In 1916 and 1917 Janet Courtney was employed as an adviser on staff welfare at the Ministry of Munitions. Courtney was made an officer of the Order of the British Empire (OBE) on 24 August 1917. She was invested with the award by the King on 27 September 1917. She was also appointed as a Justice of the Peace.

Janet and William Courtney collaborated in the writing of Pillars of Empire, published in 1918. The book, described as "biographical sketches of men who have helped to make the British Empire", included illustrations by Clive Gardiner.

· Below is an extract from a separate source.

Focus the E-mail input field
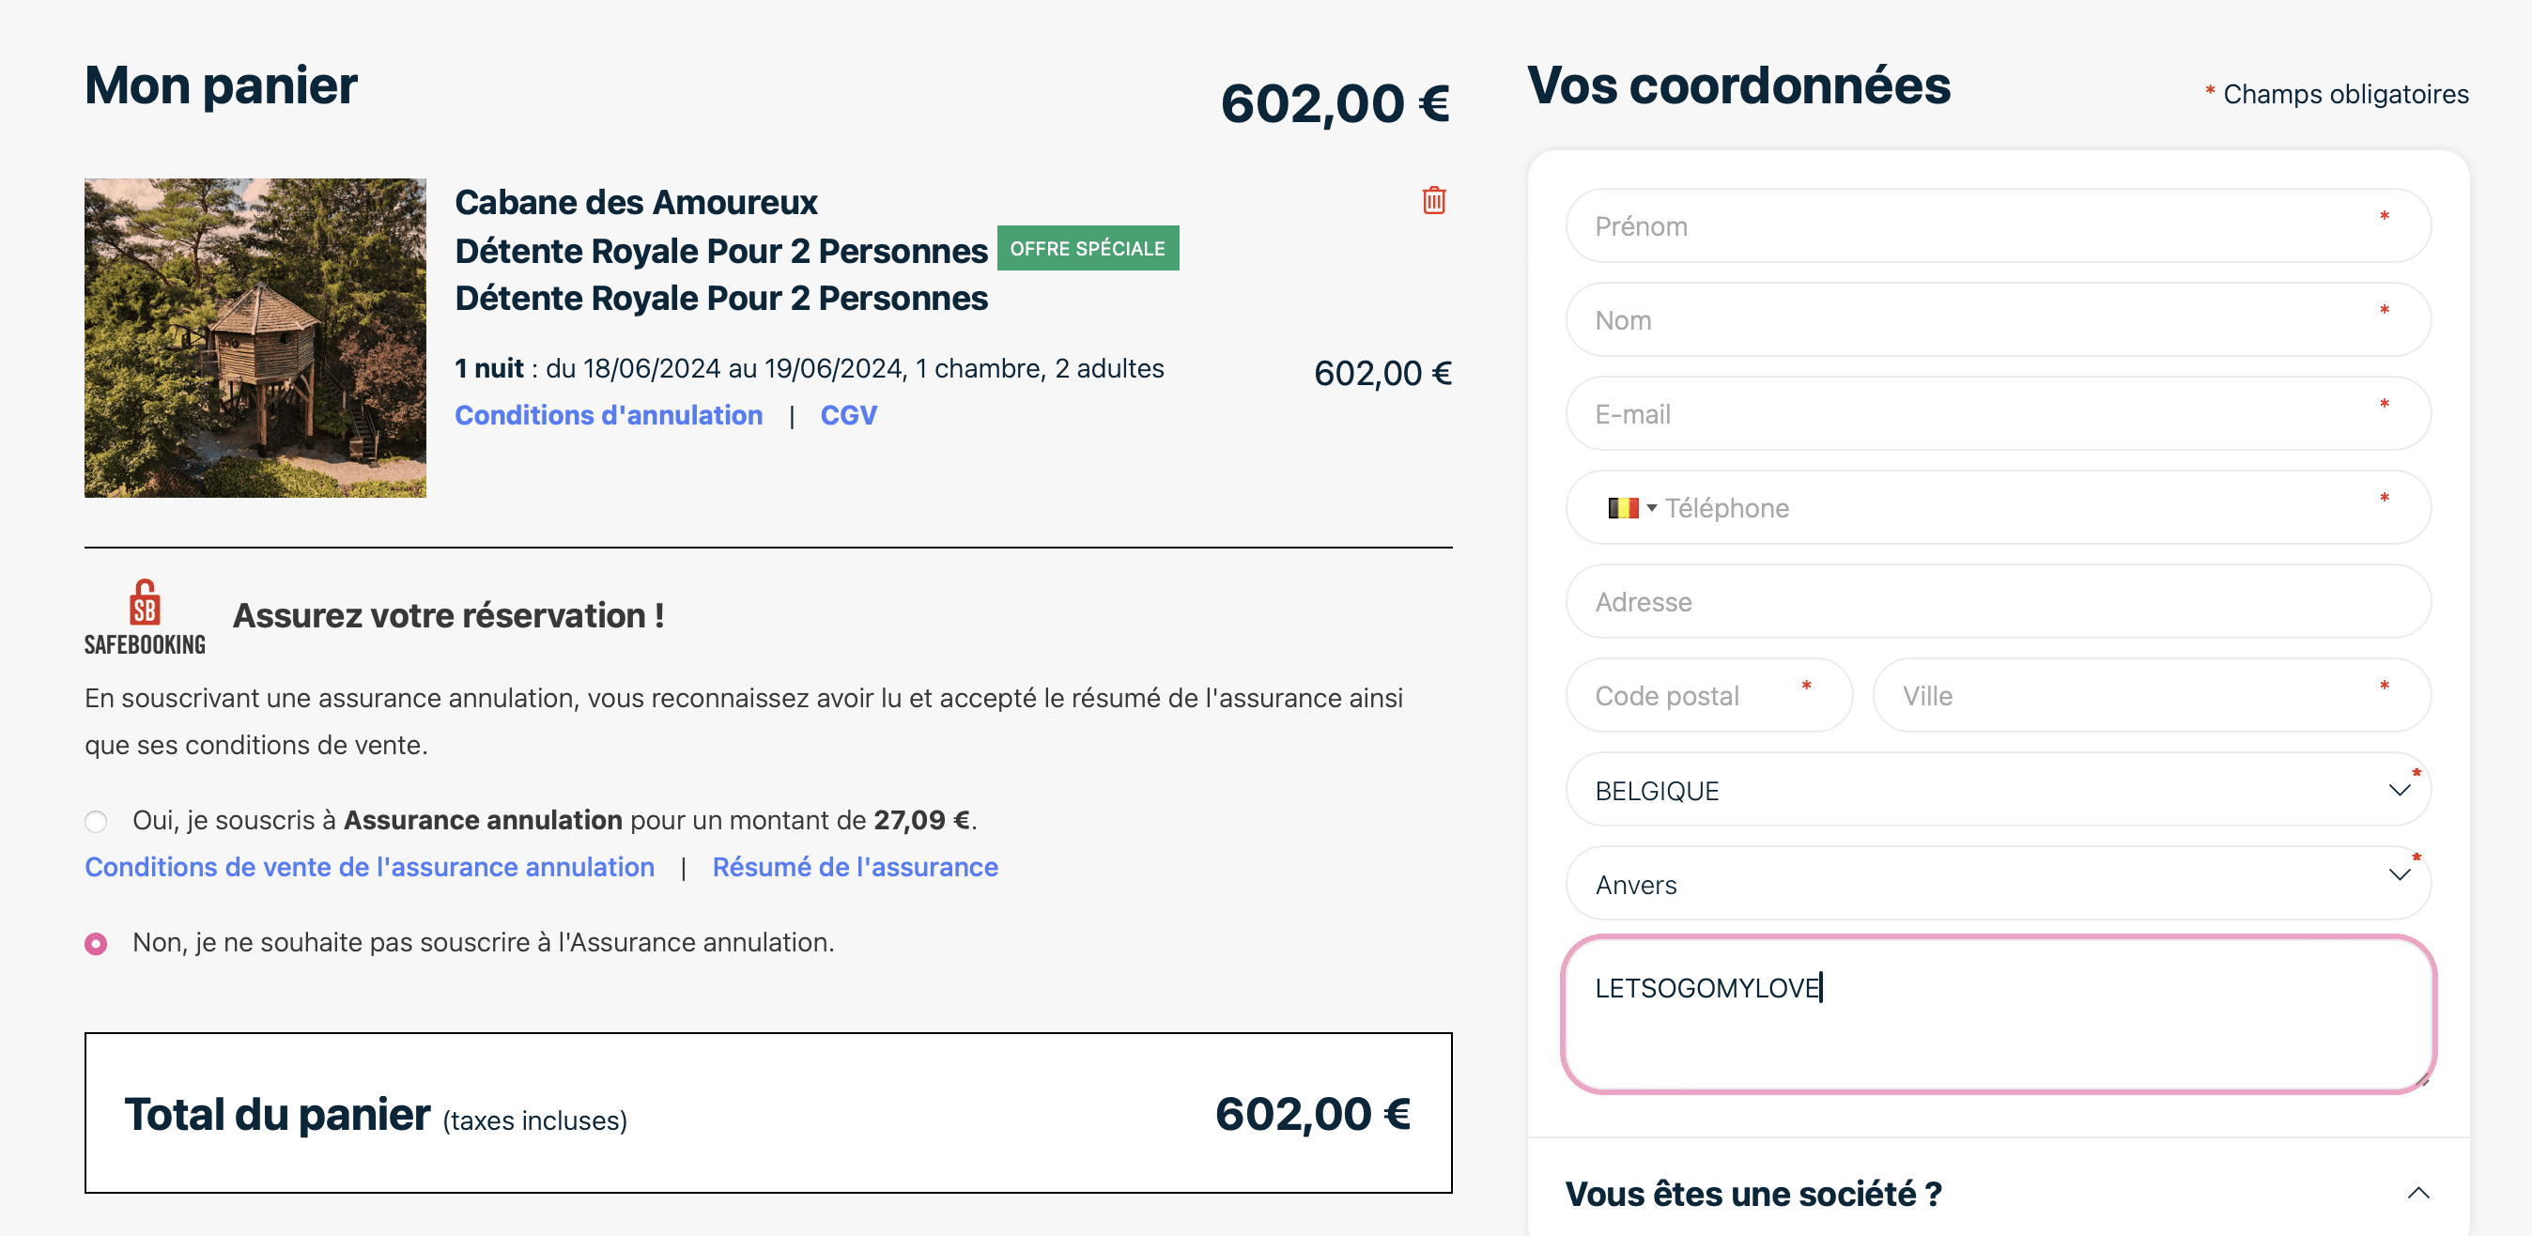 pos(1997,414)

In early 1920 Sears, Roebuck and Company purchased Encyclopædia Britannica and retained Horace Hooper as the publisher. Hooper proposed that a three-volume supplement to the eleventh edition be prepared, to include a history of the recent war, which was agreed to by the new owners. He met with Hugh Chisholm, who had been working at The Times during the war, and offered him the editorship of the supplement. Chisholm accepted and hired Janet Courtney as his first assistant. Courtney was the author of the major articles 'Women' and 'Women Police' in the three-volume supplement of the encyclopedia (known as the twelfth edition), published in 1921-1922.

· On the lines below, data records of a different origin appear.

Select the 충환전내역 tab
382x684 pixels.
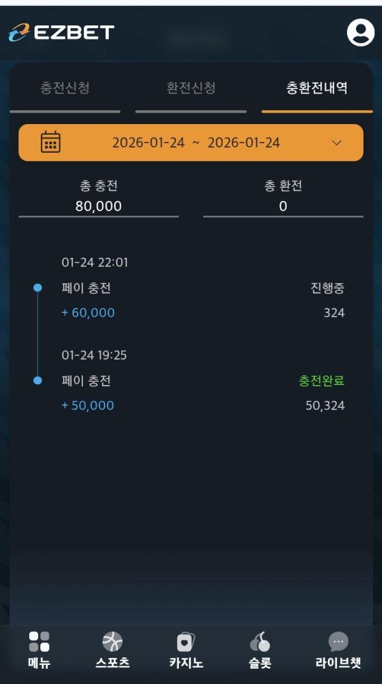coord(317,88)
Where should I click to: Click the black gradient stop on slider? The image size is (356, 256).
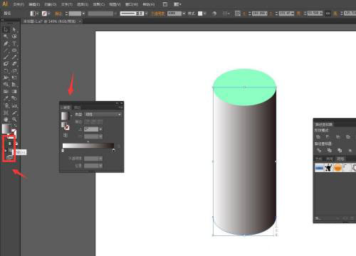[x=114, y=150]
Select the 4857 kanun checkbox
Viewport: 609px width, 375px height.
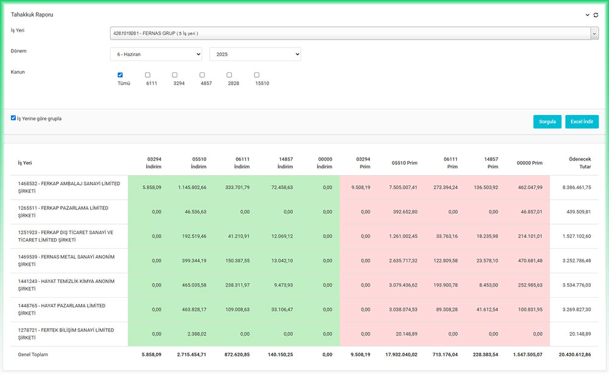coord(202,75)
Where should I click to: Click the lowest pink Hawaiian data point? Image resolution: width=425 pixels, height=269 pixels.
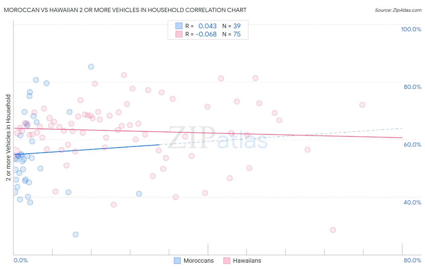pos(333,230)
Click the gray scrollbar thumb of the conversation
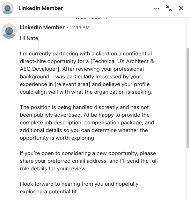This screenshot has height=200, width=190. pyautogui.click(x=188, y=98)
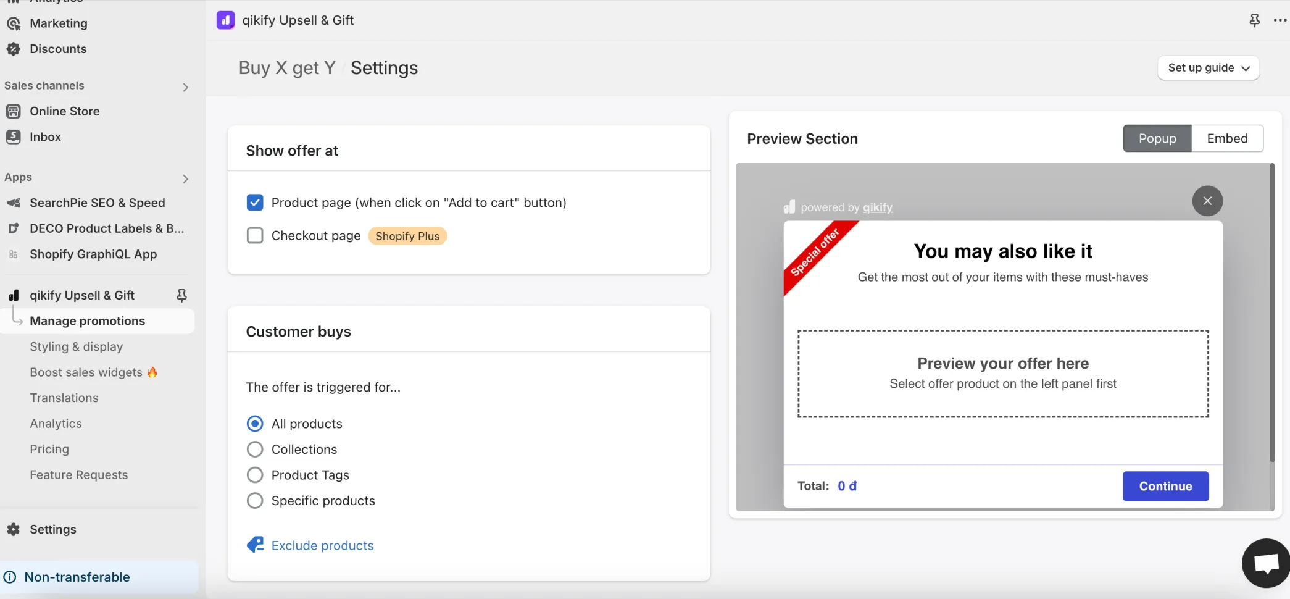Uncheck the Product page checkbox

(255, 203)
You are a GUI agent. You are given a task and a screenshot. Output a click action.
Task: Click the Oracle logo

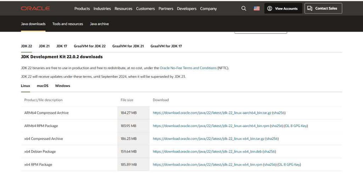35,9
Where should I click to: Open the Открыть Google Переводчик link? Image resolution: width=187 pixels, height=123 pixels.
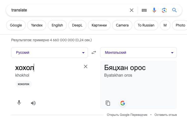click(x=127, y=115)
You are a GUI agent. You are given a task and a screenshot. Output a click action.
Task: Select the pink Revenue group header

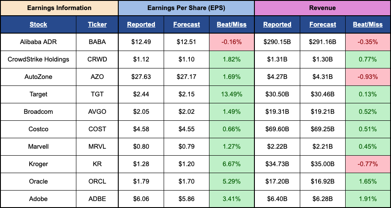coord(322,8)
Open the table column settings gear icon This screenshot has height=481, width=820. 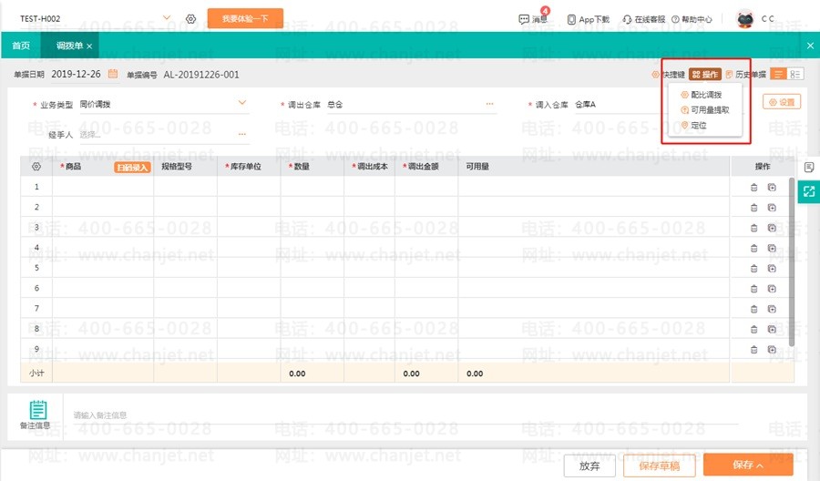tap(36, 167)
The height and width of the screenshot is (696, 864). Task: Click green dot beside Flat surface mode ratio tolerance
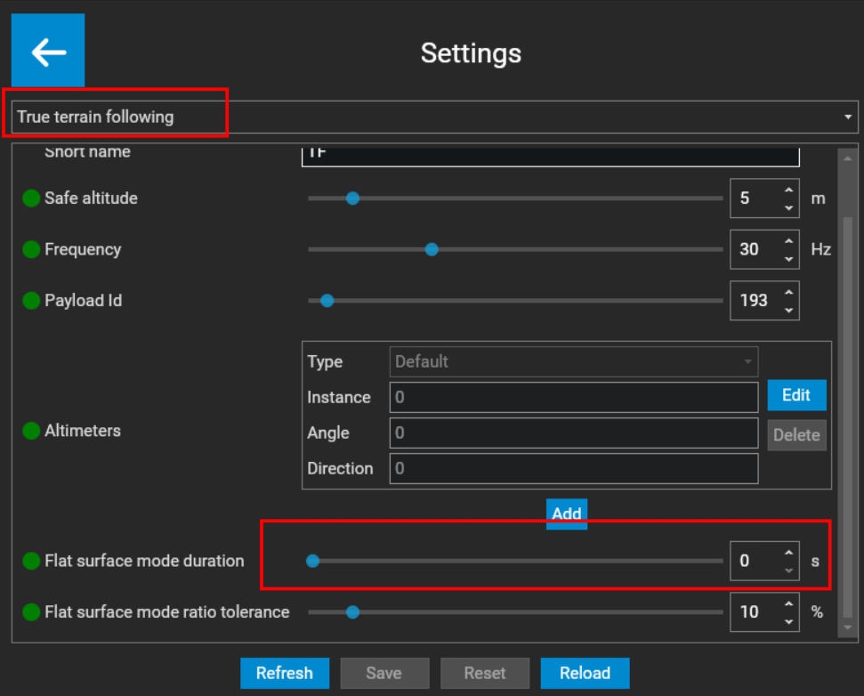coord(31,611)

In 1926 Courtney's memoir, Recollected in Tranquility was published. The book was her personal account "of the time when women were beginning to invade all kinds of new spheres of activity – by one who, although an anti-suffragist, was one of the pioneers".

Janet's husband, William Courtney, died on 1 November 1928 in London.

===Later years===

Janet Courtney wrote a biography of her late husband, The Making of an Editor: W. L. Courtney, 1850-1928, published in 1930. She was the author of a number of books of reminiscences detailing her working life and years at Oxford University.

Janet Elizabeth Hogarth Courtney died on 24 September 1954 in London, aged 88.

==Written works==
As Janet Hogarth

- The Modern French Drama: Seven essays (1898), translated by J. E. Hogarth, London: Chapman & Hall Ltd.
- The Woman's Library (1903) In Vol. 1. "Education and professions: The higher education of women"

As Janet E. Courtney

- Pillars of Empire: Studies and Impressions (with W. L. Courtney) (1918), London: Jarrolds Publishers Ltd.
- Freethinkers of the Nineteenth Century (1920), London: Chapman & Hall Ltd.
- Recollected in Tranquility (1926), London: William Heinemann Ltd.
- The Making of an Editor: W. L. Courtney, 1850-1928 (1930), London: Macmillan & Co. (a biography of her husband).
- An Oxford Portrait Gallery (1931), London: Chapman & Hall Ltd.
- Countrywomen in Council: The English and Scottish Women's Institutes with Chapters on the Movement in the Dominions and on Townswomen's Guilds (1933), Oxford: Oxford University Press.
- The Adventurous Thirties: A Chapter in the Women's Movement (1933), Oxford: Oxford University Press (Prominent women of the 1830s)
- The Women of My Time (1934), London: Lovat Dickson Ltd.